12.12.04

mood: somber

music: 'drop' by hope sandoval & the warm inventions

james woke up one morning and like that it was gone. *poof* all his troubles left him like a incense stick loses its fragrance. initially he was overjoyed. ecstatic. 'carefree' isn't the right word, but it's the first word that comes to mind.

those were the best moments of his day, his week, his life, as far as he was concerned. but then he realized he would be miserable.

he would miss his ailings. his regrets. his shortcomings. this was the first time in 3 months he was free of his greatest worries, but in that quarter-year, that angst, that anxiety: that was what fueled him. he was in love with his sadness; it was his identity. and now that it was gone, he was utterly miserable and lonely. in fact, he couldn't remember when he had been more lonely. it was like one of those albums where the music is so euphoric, if you're not as happy as the the artist, you start to get depressed.

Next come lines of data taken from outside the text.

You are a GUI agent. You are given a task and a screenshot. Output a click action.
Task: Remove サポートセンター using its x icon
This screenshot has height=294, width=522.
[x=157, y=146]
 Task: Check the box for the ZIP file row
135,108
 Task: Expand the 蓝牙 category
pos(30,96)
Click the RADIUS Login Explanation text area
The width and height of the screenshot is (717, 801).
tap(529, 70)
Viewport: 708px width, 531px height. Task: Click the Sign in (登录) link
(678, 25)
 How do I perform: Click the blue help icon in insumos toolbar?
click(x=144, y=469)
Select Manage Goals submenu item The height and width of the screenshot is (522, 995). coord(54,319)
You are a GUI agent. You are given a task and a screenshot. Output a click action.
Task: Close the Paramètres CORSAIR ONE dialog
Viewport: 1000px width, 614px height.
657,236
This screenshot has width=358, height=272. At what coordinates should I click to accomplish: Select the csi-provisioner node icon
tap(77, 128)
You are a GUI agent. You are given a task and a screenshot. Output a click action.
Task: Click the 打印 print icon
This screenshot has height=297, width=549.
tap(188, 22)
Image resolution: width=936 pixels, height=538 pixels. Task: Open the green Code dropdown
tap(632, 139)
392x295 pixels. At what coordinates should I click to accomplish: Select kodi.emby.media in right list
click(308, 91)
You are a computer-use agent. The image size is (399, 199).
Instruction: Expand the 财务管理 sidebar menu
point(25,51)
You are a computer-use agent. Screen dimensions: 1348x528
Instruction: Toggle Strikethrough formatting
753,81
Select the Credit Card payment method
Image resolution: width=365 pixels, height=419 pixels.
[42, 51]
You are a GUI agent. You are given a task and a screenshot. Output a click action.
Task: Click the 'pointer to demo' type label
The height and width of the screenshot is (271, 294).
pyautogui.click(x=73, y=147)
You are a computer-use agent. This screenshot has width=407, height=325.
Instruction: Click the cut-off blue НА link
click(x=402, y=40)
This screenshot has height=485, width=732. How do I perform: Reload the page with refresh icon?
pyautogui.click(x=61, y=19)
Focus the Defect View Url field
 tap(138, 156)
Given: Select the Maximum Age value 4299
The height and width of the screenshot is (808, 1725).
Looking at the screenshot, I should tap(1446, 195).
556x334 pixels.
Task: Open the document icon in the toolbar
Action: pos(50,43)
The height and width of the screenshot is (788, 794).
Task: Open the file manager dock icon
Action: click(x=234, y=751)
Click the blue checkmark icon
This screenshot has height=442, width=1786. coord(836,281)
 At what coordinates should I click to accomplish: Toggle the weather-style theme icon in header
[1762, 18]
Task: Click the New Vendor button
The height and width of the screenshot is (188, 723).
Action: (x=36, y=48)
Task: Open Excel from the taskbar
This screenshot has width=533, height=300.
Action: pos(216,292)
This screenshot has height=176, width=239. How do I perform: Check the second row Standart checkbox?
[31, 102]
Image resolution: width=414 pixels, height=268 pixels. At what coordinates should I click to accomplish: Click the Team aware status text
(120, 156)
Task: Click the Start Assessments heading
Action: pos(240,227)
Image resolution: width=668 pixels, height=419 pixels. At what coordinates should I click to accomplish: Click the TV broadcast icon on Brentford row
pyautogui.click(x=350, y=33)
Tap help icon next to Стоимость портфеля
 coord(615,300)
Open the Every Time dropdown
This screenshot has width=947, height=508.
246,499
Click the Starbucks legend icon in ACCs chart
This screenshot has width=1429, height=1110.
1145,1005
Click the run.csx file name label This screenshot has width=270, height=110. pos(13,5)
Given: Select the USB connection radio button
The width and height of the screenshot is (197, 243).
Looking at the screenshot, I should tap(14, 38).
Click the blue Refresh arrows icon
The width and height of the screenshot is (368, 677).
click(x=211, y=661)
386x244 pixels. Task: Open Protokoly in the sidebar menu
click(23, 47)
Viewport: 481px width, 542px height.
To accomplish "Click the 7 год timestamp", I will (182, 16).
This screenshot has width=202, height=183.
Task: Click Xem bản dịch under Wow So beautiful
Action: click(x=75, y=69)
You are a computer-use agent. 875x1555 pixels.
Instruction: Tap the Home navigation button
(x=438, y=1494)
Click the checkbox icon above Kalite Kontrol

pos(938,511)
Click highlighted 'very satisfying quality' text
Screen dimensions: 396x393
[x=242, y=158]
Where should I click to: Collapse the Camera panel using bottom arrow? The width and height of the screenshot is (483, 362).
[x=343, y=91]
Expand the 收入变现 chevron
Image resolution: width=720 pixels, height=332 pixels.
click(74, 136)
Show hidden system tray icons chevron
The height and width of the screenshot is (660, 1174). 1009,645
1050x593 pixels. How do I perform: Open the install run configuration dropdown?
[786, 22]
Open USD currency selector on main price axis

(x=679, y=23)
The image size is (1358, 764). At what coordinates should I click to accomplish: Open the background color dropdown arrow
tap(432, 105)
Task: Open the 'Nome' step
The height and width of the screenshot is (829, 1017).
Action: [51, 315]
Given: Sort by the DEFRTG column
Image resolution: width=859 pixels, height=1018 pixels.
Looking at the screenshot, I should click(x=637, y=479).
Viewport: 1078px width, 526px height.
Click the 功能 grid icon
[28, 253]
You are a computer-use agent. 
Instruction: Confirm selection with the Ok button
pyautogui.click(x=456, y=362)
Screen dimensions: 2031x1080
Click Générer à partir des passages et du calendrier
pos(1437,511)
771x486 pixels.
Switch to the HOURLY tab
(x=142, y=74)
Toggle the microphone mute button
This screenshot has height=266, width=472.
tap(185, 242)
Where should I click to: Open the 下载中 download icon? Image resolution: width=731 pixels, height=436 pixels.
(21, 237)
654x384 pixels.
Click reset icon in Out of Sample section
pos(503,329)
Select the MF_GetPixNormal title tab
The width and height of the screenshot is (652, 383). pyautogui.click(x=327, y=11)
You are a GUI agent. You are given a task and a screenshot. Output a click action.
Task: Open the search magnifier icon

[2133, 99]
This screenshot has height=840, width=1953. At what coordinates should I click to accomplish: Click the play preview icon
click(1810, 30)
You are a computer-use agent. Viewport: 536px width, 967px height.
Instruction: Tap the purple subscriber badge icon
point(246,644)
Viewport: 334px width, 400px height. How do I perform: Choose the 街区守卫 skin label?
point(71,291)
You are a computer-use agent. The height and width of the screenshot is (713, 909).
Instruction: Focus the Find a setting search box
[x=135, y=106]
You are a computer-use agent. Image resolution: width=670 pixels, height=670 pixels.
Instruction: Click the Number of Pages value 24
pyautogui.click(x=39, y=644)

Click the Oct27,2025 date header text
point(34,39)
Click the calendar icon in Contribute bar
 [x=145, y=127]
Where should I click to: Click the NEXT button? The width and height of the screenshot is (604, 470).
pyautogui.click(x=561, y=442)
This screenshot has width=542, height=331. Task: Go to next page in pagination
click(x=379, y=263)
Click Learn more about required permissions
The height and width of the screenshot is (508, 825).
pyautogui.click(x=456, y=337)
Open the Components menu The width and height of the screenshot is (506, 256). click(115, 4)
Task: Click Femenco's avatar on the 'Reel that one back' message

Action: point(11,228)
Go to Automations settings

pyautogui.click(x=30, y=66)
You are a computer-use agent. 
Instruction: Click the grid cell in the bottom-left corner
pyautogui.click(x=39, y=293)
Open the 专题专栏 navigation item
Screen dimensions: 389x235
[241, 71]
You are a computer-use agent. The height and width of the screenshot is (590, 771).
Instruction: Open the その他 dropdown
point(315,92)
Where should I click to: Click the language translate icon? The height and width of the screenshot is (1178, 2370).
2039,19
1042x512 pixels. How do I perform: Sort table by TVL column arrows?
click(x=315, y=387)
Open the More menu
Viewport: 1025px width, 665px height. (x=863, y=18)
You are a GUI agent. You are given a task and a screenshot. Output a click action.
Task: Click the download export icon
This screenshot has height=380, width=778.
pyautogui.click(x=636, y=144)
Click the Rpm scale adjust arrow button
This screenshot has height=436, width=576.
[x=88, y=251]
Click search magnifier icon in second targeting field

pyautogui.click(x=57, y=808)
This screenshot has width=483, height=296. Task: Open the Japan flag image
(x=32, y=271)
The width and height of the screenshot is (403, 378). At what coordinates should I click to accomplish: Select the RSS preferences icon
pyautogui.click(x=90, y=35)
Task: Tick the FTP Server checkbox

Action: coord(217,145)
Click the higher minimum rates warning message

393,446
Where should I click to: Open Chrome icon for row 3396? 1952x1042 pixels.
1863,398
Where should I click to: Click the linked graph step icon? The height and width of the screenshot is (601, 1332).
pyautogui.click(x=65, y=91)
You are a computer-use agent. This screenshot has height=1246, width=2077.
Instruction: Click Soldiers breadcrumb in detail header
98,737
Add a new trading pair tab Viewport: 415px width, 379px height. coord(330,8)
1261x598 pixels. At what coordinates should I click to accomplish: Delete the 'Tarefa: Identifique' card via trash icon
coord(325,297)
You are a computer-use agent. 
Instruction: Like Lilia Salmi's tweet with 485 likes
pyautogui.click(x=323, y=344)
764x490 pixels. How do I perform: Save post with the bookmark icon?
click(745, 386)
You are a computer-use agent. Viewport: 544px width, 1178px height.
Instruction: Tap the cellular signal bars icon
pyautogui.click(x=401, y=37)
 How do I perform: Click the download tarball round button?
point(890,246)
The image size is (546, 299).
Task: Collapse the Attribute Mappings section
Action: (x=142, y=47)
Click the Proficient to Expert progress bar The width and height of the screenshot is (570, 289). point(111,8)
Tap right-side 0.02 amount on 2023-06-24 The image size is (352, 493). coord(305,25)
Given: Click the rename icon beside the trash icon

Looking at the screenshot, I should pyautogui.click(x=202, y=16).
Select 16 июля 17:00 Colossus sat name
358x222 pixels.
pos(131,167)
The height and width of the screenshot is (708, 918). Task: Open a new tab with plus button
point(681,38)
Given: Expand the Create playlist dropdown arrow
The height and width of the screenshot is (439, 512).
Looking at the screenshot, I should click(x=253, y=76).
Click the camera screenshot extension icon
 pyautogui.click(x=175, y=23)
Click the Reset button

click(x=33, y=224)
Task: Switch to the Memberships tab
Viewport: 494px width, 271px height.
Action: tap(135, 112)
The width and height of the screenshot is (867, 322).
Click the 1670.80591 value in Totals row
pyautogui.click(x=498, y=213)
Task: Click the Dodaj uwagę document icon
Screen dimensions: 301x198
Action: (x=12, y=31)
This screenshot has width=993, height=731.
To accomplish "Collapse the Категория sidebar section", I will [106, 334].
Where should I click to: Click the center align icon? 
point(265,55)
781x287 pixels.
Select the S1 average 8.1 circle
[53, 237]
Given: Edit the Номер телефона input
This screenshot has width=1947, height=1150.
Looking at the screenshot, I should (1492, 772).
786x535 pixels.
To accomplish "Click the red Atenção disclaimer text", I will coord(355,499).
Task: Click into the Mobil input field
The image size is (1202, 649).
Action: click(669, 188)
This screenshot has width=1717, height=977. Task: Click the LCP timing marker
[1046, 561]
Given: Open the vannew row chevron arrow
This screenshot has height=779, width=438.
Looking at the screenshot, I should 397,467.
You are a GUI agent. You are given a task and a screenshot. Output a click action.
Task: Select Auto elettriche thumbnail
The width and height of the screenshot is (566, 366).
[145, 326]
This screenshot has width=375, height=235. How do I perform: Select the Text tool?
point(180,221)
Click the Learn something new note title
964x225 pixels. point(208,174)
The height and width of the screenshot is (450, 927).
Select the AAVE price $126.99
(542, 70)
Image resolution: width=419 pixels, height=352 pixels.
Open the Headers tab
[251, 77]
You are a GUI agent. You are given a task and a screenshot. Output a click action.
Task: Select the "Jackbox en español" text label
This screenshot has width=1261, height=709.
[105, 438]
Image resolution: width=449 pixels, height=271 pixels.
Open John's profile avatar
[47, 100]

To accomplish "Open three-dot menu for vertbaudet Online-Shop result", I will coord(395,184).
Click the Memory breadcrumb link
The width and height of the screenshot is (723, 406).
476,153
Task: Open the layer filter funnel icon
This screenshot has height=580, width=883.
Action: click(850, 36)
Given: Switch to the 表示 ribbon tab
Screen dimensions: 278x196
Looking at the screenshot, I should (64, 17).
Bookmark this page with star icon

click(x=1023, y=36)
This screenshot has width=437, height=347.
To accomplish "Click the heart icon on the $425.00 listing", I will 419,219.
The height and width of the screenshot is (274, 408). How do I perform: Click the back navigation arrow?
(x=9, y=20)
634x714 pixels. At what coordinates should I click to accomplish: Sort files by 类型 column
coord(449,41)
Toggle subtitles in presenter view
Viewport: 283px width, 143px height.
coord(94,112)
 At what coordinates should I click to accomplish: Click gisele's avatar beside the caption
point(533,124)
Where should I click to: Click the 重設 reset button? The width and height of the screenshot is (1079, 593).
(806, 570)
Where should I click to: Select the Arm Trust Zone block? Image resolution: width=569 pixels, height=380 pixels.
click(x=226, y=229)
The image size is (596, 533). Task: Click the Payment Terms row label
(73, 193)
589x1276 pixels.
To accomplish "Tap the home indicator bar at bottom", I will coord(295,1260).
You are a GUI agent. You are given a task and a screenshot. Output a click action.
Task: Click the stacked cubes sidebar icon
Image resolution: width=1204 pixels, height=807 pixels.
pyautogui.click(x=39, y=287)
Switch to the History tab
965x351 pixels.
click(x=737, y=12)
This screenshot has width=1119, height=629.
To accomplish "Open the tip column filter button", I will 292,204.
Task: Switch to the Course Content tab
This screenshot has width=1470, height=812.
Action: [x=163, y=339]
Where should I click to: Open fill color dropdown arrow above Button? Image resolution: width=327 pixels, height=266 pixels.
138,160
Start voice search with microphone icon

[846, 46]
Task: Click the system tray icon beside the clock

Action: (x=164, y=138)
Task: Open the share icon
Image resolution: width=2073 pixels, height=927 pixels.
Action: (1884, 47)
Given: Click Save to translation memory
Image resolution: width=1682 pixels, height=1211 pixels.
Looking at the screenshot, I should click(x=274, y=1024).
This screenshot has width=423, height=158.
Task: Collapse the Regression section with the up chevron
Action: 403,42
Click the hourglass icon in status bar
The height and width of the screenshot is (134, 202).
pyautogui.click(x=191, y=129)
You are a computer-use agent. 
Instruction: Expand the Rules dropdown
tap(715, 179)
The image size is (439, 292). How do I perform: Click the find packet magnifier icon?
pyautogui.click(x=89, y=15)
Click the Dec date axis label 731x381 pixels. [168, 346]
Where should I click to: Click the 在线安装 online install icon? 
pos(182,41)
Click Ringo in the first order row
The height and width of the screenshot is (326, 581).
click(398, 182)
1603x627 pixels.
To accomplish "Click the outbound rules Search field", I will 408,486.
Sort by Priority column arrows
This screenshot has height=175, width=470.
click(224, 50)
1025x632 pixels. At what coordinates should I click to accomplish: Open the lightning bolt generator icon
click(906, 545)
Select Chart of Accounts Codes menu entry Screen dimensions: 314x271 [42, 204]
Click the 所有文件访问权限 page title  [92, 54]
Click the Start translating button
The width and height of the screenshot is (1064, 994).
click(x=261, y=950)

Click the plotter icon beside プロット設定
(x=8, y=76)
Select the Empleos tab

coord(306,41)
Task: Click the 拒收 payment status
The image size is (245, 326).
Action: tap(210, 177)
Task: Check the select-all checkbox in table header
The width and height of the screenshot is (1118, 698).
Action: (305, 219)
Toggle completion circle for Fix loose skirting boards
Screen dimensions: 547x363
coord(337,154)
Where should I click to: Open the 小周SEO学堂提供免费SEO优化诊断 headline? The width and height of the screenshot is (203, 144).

and so, depressed james became once again. he longed to utter his condolences to himself, in the form of tea and cigarettes, as he once did. to say those deeply affected French phrases like 'une grande tristesse m'envelope' as he once did. and so he would, as he once did, only now, he would not only be whiny, but a vicarious liar. part of yet another of life's vicious cycles. but what was he supposed to do? how can you be such a horrible person doing what you love, especially if it never hurt anyone else?

james stood up and searched for his cigarettes. he lit one and took a deep breath; tar and nicotine filled his lungs. he sat back down on his bed and took long drags, but with each breath between each drag he felt worse and worse, more and more hopeless. he put his cigarette out and glanced at his clock. the green digits spoke brightly: 1:00PM. he sank back into his crimson comforter, covered his face, and went back to sleep.